В один прекрасный день, поздней весною, миссис Стоун сделала поразительное открытие: над запасниками ее памяти пронесся свирепый ураган, и все имена, все лица, которые она в них хранила, разметало и унесло неизвестно куда. Она вышла из машины на углу виа Венето и только собиралась войти в ателье знаменитой портнихи, как вдруг ее окликнули по имени. Мгновение спустя ее схватила за руку какая-то женщина; миссис Стоун никак не могла сообразить, кто же это такая, помнила только, и то очень смутно, что где-то когда-то встречалась с нею. А чтобы женщина не догадалась, что она ее не узнала, миссис Стоун принялась оживленно болтать с ней, и лишь через несколько минут до нее дошло, что это не просто знакомая, что она принадлежала к узкому кругу друзей, которых Стоуны считали «своими». То была Джулия Макилхенни, а ее спутник – смахивающий на жабу великан, растерянно маячивший позади своей сигары, был их постоянный компаньон, он вкладывал деньги во все постановки, в которых участвовала миссис Стоун. И эту вот пару она не узнала. Несколько минут даже отдаленно не могла припомнить, кто они такие. А когда поняла, какой это страшный провал памяти, вдруг совсем пала духом. Глаза ее заволокло слезами. «Ах, Джулия, – пробормотала она, вспомнив наконец-то имя толстушки. – Джулия, мне надо тебе что-то сказать». И, оттащив Джулию на несколько шагов от мужа, миссис Стоун, непонятно для чего, принялась выдумывать о себе небылицы. Сказала, что у нее обнаружили злокачественную опухоль и удалили ее, но опухоль дала рецидив. Что долго ей не протянуть. Когда женщина выдохнула: «Где?» (а может быть, миссис Стоун это только почудилось), – она с готовностью принялась объяснять, что поначалу опухоль была в матке. Матку удалили, но болезнь слишком запущена, опухоль уже дала метастазы в другие органы. И пока миссис Стоун все это выдумывала, ее охватила странная радость, шальное чувство раскованности, какое бывало у нее лишь на сцене, да и то крайне редко, когда ей вдруг удавалось с помощью виртуозного своего мастерства одолеть трудное место в какой-нибудь очень сложной роли. Это чувство внезапного освобождения осталось у нее и после того, как она распрощалась с толстушкой у кафе, где они повстречались, – Джулия все охала, всхлипывала, и под конец из глаз у нее потекли слезы. «Не звони мне, не ищи встречи со мной, – крикнула ей миссис Стоун на прощание. – Я знаю, ты поймешь: я не могу сейчас никого видеть!»

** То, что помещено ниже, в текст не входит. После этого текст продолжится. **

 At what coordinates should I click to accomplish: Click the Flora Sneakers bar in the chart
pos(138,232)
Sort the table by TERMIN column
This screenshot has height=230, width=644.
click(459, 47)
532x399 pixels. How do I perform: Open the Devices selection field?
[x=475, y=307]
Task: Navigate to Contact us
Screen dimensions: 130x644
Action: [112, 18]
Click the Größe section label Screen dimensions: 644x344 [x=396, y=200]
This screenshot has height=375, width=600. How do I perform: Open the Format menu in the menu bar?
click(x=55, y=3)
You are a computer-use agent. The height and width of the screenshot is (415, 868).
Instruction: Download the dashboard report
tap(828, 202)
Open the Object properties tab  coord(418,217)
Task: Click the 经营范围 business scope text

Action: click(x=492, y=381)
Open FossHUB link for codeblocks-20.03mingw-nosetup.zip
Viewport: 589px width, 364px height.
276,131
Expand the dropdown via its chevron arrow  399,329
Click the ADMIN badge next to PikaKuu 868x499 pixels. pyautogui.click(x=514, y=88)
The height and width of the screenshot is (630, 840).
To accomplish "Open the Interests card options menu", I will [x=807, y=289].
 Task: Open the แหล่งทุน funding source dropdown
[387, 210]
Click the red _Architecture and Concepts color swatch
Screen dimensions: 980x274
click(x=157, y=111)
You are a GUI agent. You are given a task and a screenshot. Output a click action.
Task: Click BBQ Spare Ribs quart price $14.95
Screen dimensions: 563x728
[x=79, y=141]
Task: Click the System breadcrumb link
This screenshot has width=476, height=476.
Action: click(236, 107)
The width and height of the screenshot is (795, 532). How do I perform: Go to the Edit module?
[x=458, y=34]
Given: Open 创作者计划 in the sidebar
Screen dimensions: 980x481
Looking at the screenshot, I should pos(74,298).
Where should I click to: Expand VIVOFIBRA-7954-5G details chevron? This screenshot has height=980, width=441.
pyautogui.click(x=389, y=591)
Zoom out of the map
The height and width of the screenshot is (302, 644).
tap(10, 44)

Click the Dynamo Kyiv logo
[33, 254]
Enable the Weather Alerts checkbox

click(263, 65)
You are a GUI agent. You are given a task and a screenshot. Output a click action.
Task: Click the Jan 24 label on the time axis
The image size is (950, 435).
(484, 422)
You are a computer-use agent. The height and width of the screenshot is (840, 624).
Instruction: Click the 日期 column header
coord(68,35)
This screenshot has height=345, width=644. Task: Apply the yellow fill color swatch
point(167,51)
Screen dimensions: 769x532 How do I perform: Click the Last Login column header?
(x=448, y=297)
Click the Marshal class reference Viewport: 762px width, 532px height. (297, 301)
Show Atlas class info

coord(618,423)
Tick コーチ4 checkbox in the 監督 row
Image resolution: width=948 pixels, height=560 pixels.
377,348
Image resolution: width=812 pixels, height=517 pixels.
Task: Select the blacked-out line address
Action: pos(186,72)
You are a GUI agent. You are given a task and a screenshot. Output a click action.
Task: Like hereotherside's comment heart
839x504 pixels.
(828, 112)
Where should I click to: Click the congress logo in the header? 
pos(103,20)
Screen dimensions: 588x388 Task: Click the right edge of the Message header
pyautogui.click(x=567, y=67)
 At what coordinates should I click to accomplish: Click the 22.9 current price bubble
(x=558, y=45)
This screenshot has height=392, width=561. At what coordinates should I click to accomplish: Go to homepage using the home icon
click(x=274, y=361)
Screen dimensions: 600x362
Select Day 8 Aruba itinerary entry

Она уже не пошла к портнихе – это выглядело бы несколько странно после такого признания, – а села в машину и велела шоферу ехать в парк виллы Боргезе, Снова и снова она с ликованием твердила себе: «Подумать только, я их не узнала! Ха! Нет, вы подумайте, я даже не узнала их…»
Поначалу именно это показалось миссис Стоун самым важным в забавной истории с Джулией. И только потом, когда шофер, обернувшись, осведомился, не надоел ли ей парк, миссис Стоун вдруг осенило, что не менее примечательно и другое – ведь она просто так, ни с того ни с сего нафантазировала о себе нечто несусветное. «Нет, не надоел, – ответила она шоферу, – покатаюсь еще немного». Она откинулась на кожаные подушки сиденья, и, пока машина петляла по извилистым аллеям парка, миссис Стоун поняла, что это конец пути. Теперь она в самом центре. Вот оно, средоточие пустоты, вокруг которого она так лихорадочно кружила когда-то…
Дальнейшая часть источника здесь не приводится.